Actuellement, je n’ai pas de vélo à moi. J’ai donné mon vélo montréalais, Solange, un VTC que j’ai assemblé dans une coop-atelier, mais elle me reviendra à mon retour. Je n’ai pas un « vrai » boulot – je suis pigiste, auteure, aventurière…
Je suis en France pour le moment, dans le Lot-et-Garonne. Je m’affaire à remettre en état un vélo de ville dont les câbles rouillent tristement. Je l’utiliserai bientôt pour faire des excursions dans la région, pleine de collines et d’histoire! Enfin, il me reste Houbi, ma monture du rallye Sun Trip, un vélo cargo électrique, que je tente de vendre pour enfin pouvoir la payer à mes créanciers…


Sans hésitation, le Sun Trip! J’ai été recrutée courant 2012 pour participer à ce rallye tout à fait incongru de vélos solaires. Au début, j’ai refusé. J’ai beau être une aventurière en solitaire, je ne m’imaginais pas réaliser un tel effort physique. « Je ne suis pas une cycliste! », ai-je alors dit à Florian Bailly, instigateur de la course. Il a insisté, je n’ai pas su refuser car j’en avais besoin – je souffrais alors d’une forme d’asthme atypique depuis peu et je le vivais très mal.
À l’été 2013, j’ai roulé 8200 kilomètres au total, seule sur une jument à assistance électrique qui a parfois fait ses caprices, mais m’a surtout amenée à bon port. Malgré l’insecte dans l’œil, les rayons éclatés, les deux chutes et la côte cassée, j’ai vécu une aventure humaine inestimable, même dans le vide du Kazakhstan.
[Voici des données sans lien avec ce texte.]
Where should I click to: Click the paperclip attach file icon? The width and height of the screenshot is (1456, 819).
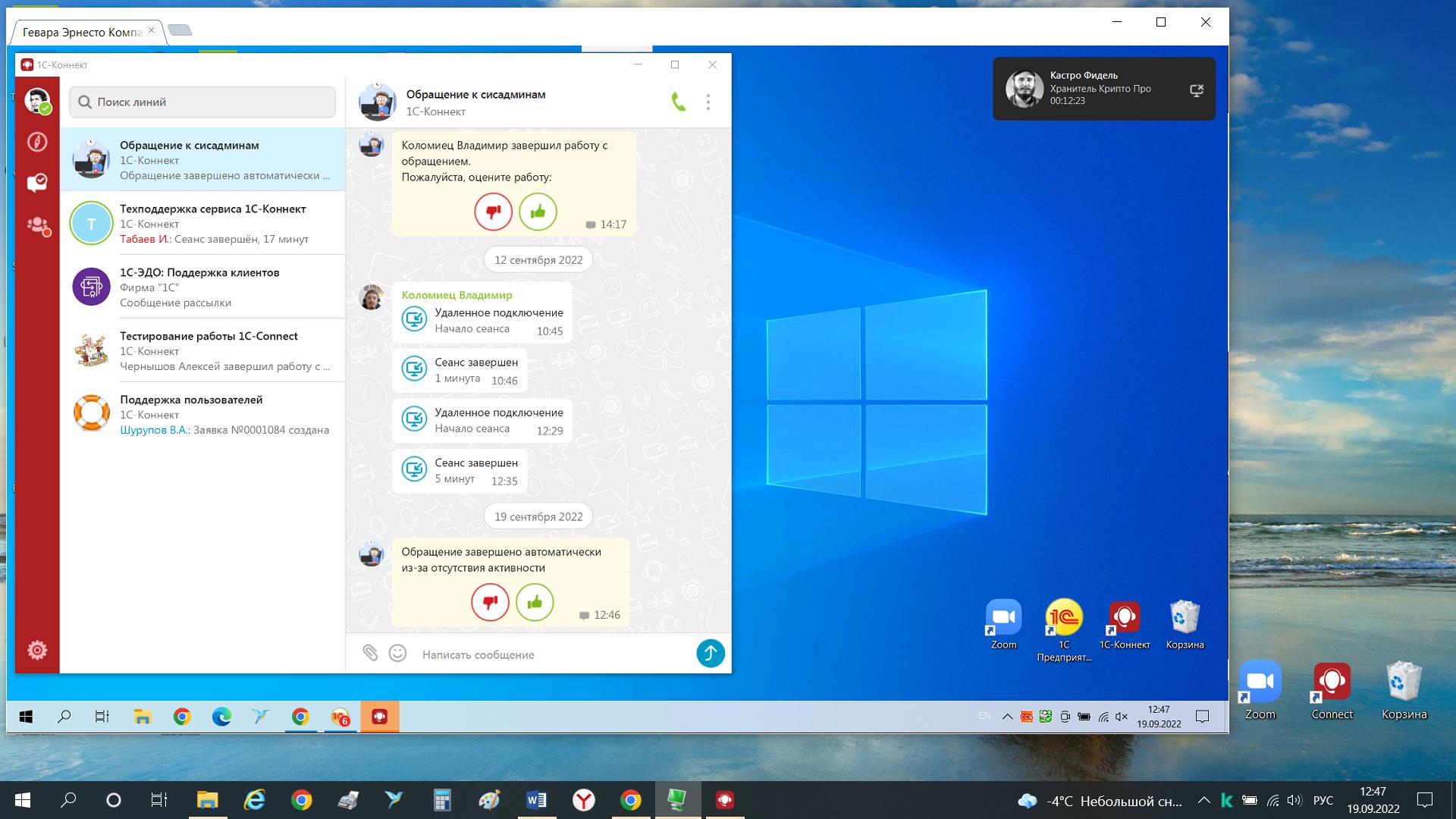[x=369, y=653]
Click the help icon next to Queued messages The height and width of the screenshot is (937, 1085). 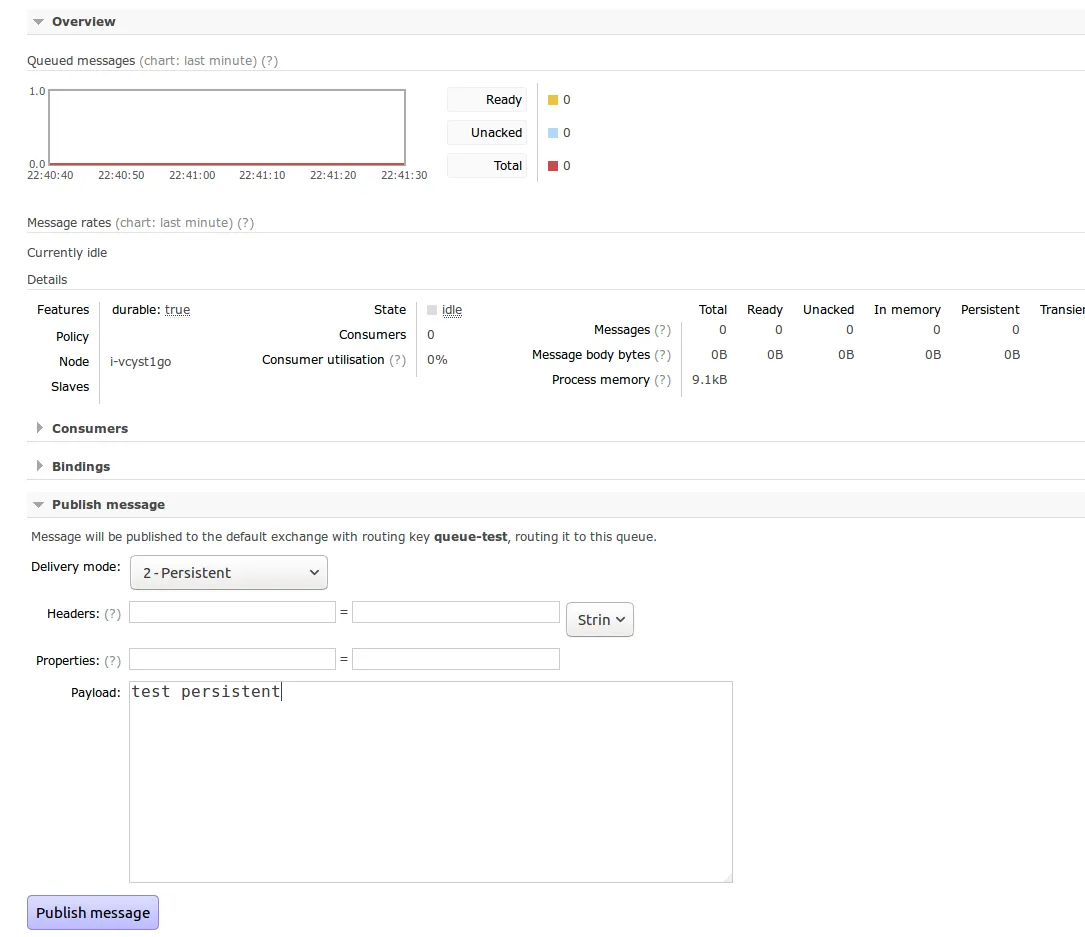pyautogui.click(x=269, y=61)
J’ai vécu une connexion incroyable avec les autres participants, puis j’ai chialé comme une Madeleine au sommet du col du Petit Saint-Bernard, mon premier col (à 2188 m), dans les bras de Joëlle, la femme d’un participant. J’ai fait ma dernière crise d’asthme à cet endroit.
C’était dur, mais je savais dès le départ qu’un périple aussi long se réalisait un coup de pédale à la fois, tout simplement…


Je suis une grande fan du foulard tubulaire « Buff » que j’ai porté sans interruption pendant le Sun Trip – pour dégager mes cheveux, retenir la sueur, me protéger le visage du soleil ou des insectes, me tenir au chaud ou même au frais une fois mouillé, me servir de masque pour les yeux la nuit…
En plus, pas besoin de me coiffer, et je peux apparaître respectable sous toutes circonstances interculturelles!


Oubliez les régimes, les cures, les grandes recettes – le vélo épanche une soif d’aventures, une faim de liberté, vous dérouille le corps et renforce vos os. Il est outil de découverte, facteur de rencontres et générateur de santé.
Le vélo, c’est une joie d’être libre, une fontaine de jouvence qui déridera les plus grises des vies. Allez-y, un coup de pédale à la fois!